The clearance of a drug from the body mainly takes place via the liver (hepatic clearance or metabolism, and biliary excretion) and the kidney (renal excretion). The half-life (t1/2) of a compound is the time taken for its concentration in the blood plasma to be reduced by 50%. It is a function of the clearance and volume of distribution, and determines how often a drug needs to be administered.
QSPR (Quantitative Structure Property Relationship) methods try to predict in silico various ADME, but also physico-chemical properties, which have an important impact on a drug’s pharmacokinetic and metabolic fate in the body. Among others, today models for forecasting oral absorption, bioavailability, degree of blood-brain barrier penetration, clearance and volume of distribution are available. Additionally, there are methods for predicting physico-chemical properties, such as e.g. lipophilicity and water solubility (Waterbeemd & Gifford, 2003). Similarly, QSAR (Quantitative Structure Activity Relationship) methods are used to forecast the biological activity/inactivity of an untested ligand for a target protein (Kubinyi, 2002, 2003, 2004).
The basic assumption behind all QSAR/QSPR approaches is that the molecular properties in question can be derived from certain aspects of the molecular structure only. This implies that structurally similar compounds have similar biological or physico-chemical properties as well. In practice this supposition is often fulfilled, but there are also counter examples (Kubinyi, 2002, 2003).

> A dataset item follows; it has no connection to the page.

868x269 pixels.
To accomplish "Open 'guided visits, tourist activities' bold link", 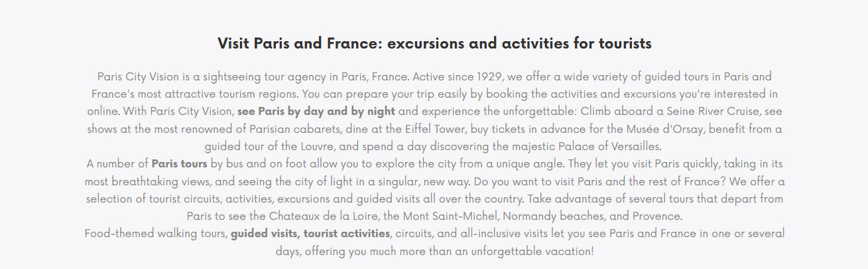I will 310,233.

Often, ADME models are derived via machine learning methods. Hence, one needs an abstract representation of a chemical compound in the computer. Classically, this is done by a large amount of descriptors (= features in machine learning language), which represent global molecular properties, like the polar surface area (Waterbeemd & Gifford, 2003), the distribution of certain physico-chemical properties, like the Radial Distribution Function (RDF) descriptor, the frequency of the occurrence of certain atomic patterns (fingerprints), invariances or characteristics of the molecular graph (topological indices) or others (Todeschini & Consonni, 2000). In conclusion, for each chemical compound one can calculate hundreds or even thousands of descriptors, which are of potential interest. The bottom line is that each molecule, which by itself is a complex three dimensional and dynamic object, is described in a simplified manner by a vector representation, which allows the easy use of classical machine learning algorithms.